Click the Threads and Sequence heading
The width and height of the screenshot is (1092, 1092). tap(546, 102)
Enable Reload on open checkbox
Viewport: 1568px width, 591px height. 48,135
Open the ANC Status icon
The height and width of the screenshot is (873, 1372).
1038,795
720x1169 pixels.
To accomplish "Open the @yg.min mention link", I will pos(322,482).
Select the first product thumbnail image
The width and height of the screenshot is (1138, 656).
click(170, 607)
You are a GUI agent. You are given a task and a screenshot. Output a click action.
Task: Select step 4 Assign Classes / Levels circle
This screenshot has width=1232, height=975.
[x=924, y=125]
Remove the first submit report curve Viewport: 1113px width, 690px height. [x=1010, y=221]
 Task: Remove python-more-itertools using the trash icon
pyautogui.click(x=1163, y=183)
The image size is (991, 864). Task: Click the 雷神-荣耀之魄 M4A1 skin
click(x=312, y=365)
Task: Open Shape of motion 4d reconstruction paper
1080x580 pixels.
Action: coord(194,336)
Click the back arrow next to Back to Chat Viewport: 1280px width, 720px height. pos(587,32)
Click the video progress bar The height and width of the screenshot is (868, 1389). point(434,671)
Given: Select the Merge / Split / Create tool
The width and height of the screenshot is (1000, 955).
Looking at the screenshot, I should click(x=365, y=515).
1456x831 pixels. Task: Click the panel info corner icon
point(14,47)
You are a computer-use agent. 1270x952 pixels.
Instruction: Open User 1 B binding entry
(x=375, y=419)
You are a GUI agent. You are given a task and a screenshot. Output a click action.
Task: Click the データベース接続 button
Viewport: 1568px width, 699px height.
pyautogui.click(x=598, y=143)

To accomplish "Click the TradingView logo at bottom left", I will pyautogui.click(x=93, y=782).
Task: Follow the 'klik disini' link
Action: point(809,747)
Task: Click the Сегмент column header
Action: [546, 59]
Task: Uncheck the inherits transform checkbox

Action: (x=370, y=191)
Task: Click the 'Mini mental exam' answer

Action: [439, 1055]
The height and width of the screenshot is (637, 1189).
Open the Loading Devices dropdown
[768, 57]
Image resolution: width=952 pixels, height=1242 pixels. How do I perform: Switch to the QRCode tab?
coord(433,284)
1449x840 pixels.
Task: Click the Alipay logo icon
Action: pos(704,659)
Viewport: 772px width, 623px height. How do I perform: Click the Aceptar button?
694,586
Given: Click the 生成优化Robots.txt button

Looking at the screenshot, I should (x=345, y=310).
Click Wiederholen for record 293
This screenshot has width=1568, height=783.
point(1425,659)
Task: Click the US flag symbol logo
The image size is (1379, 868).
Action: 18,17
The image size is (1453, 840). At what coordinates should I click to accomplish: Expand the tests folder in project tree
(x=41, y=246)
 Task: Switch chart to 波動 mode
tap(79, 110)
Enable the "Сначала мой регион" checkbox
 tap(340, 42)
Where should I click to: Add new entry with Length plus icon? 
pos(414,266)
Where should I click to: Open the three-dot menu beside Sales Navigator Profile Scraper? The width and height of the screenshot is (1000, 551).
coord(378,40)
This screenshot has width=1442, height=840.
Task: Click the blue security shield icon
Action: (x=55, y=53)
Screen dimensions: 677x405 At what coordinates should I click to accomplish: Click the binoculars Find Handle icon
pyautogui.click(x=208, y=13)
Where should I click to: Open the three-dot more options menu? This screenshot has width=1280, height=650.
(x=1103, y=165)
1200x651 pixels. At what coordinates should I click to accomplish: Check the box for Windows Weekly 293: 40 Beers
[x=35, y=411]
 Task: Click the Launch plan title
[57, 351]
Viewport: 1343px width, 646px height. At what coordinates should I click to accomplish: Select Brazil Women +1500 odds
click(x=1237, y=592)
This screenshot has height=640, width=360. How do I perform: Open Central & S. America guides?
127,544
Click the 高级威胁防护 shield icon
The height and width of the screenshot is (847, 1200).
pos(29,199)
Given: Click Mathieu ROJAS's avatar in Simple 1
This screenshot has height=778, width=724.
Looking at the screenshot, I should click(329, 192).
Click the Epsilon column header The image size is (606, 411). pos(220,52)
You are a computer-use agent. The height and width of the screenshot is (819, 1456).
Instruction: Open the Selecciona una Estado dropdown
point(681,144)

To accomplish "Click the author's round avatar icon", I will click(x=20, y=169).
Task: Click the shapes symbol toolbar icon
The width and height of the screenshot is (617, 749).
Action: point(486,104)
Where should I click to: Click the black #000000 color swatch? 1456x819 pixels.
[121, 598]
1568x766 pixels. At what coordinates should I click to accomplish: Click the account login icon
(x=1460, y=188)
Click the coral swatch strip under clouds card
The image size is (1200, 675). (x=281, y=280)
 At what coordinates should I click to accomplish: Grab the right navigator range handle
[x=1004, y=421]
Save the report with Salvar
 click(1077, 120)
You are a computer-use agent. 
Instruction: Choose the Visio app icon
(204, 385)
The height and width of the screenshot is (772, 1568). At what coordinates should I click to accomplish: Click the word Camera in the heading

== AIM ==
Copy the records word for word, starting at the very beginning and ending at the line that contains "pyautogui.click(x=598, y=143)", including both of those lines.

== PROBLEM SOLUTION ==
Click the Threads and Sequence heading
The width and height of the screenshot is (1092, 1092). tap(546, 102)
Enable Reload on open checkbox
Viewport: 1568px width, 591px height. 48,135
Open the ANC Status icon
The height and width of the screenshot is (873, 1372).
1038,795
720x1169 pixels.
To accomplish "Open the @yg.min mention link", I will pos(322,482).
Select the first product thumbnail image
The width and height of the screenshot is (1138, 656).
click(170, 607)
You are a GUI agent. You are given a task and a screenshot. Output a click action.
Task: Select step 4 Assign Classes / Levels circle
This screenshot has width=1232, height=975.
[x=924, y=125]
Remove the first submit report curve Viewport: 1113px width, 690px height. [x=1010, y=221]
 Task: Remove python-more-itertools using the trash icon
pyautogui.click(x=1163, y=183)
The image size is (991, 864). Task: Click the 雷神-荣耀之魄 M4A1 skin
click(x=312, y=365)
Task: Open Shape of motion 4d reconstruction paper
1080x580 pixels.
Action: coord(194,336)
Click the back arrow next to Back to Chat Viewport: 1280px width, 720px height. pos(587,32)
Click the video progress bar The height and width of the screenshot is (868, 1389). point(434,671)
Given: Select the Merge / Split / Create tool
The width and height of the screenshot is (1000, 955).
Looking at the screenshot, I should click(x=365, y=515).
1456x831 pixels. Task: Click the panel info corner icon
point(14,47)
You are a computer-use agent. 1270x952 pixels.
Instruction: Open User 1 B binding entry
(x=375, y=419)
You are a GUI agent. You are given a task and a screenshot. Output a click action.
Task: Click the データベース接続 button
Viewport: 1568px width, 699px height.
pyautogui.click(x=598, y=143)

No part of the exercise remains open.